When a lowly chain (zipper) repair man (Chain-wala) Mahendra sets out on a journey to look for his 12 year old son who has gone missing, through the maze that is India, this story sets into motion the unravelling of a reality that continues to remain on the fringes of social discourse.
While Canadian filmmaker Ritchie Mehta surely set out to make fiction, he has marvellously crafted a rich and mesmerising tale shot frame by frame in the style of a documentary, which just makes his story even more earthy and grounded.
Mahendra Saini is able to make a few hundred rupees everyday as he takes to the streets of Delhi with his loudspeaker, cajoling people to have their broken chains/zippers repaired. A small tool bag as his only accessory, this man cares for nothing but making a living for his family. The authenticity of the man and his life shines through in his stoic and somewhat honest presence. While he is struggling to make ends meet, he decided to send his young son to another town to work at a factory. We encounter the story when Mahendra, his wife Suman and their daughter Roshni are waiting for the son Siddharth to come home for Diwali. He never arrives and that starts the process of searching for the boy, who is presumed missing/kidnapped/lost.

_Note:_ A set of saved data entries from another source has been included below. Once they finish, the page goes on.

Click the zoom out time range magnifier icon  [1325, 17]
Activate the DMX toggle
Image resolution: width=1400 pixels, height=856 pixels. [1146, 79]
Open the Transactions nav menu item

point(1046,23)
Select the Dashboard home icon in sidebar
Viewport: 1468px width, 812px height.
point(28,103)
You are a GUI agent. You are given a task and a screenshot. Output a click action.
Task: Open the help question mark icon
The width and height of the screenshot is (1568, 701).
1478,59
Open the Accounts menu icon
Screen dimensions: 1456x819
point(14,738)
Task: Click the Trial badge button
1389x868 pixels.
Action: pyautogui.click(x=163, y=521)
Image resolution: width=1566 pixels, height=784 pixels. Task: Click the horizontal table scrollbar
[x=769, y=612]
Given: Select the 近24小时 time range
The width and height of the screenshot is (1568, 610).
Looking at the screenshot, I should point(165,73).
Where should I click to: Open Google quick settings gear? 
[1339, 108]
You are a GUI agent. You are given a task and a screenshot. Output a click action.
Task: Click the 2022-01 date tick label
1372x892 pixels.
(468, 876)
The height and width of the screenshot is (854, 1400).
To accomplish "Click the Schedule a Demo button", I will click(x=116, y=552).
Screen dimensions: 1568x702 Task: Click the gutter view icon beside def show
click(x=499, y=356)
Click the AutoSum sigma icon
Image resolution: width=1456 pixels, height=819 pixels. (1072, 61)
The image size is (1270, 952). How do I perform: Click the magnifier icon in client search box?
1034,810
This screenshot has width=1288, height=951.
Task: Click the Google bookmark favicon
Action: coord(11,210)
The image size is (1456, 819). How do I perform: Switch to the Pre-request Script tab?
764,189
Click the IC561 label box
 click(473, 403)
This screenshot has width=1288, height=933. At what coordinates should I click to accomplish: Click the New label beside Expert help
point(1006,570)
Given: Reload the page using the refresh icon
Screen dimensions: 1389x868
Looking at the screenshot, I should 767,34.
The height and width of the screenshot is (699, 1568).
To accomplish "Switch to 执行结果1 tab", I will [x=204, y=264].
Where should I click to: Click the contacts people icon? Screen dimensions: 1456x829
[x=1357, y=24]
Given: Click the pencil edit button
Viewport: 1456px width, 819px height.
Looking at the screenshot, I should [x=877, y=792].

The story traverses an extremely difficult terrain, cinematically and sociologically. The story is told through the eyes and in the space of semi-urban lower middle-class India. There are really a few handful of frames that take the audience away from the stark realities of Mahendra and his family’s poverty, their life. So while Ritchie Mehta navigates the presentation of poverty, he inserts the sociological discussion around child labour and makes that the vehicle of the film. While poverty and economic struggle remains the backdrop of the narrative, essentially the search for the young boy and the social commentary attached to it, becomes the film.
The most enjoyable part of the film was the fact that Mehta takes a real life encounter and tells it how someone in a small neighborhood in Delhi would narrate their life story. It’s like folklore, the streets, the people, the everyday life of Delhi. Even linguistically Mehta keeps true to its social reality and sticks to ‘only Hindi’ dialogue, making it creatively soulful and truly a story of the grassroots.
Mahendra can’t find his son, as he travels to the small town north of Delhi to visit the factory where his son was working. Nothing is known about his escape, barring that he had no trouble at the factory and didn’t even have the time to get his belongings. With little information to go by, all Mahendra finds is some hearsay about a fictitious place called “Dongri” where kidnapped young kids are taken. He doesn’t know where it is or how to find it. With this little information he travels back to Delhi, quite despondent but resolute that he will find his son.
By some random coincidence, one day when repairing a young woman’s bag he asks her if she knows anything about Dongri (a question he had asked many other people, but to no avail). The woman flips out her smart phone and just like that tells him that this place Dongri is in Mumbai. It is interesting how in this particular scene and many others Mehta places his character in such close proximity to technological tools, simple things like a computer that most of us take for granted. Mahendra is illiterate and thus has little recognition of all these tools and modern day conveniences.
He sets out for Bombay and to look for Siddhartha at Dongri. When he finally gets there, he is only disappointed as he finds nothing. In Mahendra’s struggle to find his son, we see Mehta’s poignant poetry that follows the heartfelt search of a father, who has lost his son because he wronged. It’s like a punishment for forcing his son into child labour. While Mehta tries to cast no moral judgement of Mahendra, I couldn’t but help feel a little reprimand of him as his wife questions him on how a father could send his young son just so he could make a few extra rupees, while the child’s place was in school, playing in the street in front of the house. The only justification being poverty.
The boy is never found and Mahendra must return home after having exhausted all avenues. Its not his resignation to the situation or the fact that he must continue with life just because he has to that leaves you in shock. Its the idea that a young boy can go missing and his father has to confess that not having seen his son for so long and lost in trying to find him, he doesn’t even remember what he looks like. This emotion, this truth rips right through your heart and that’s Siddharth: brilliant social critique through the eyes of an ordinary father.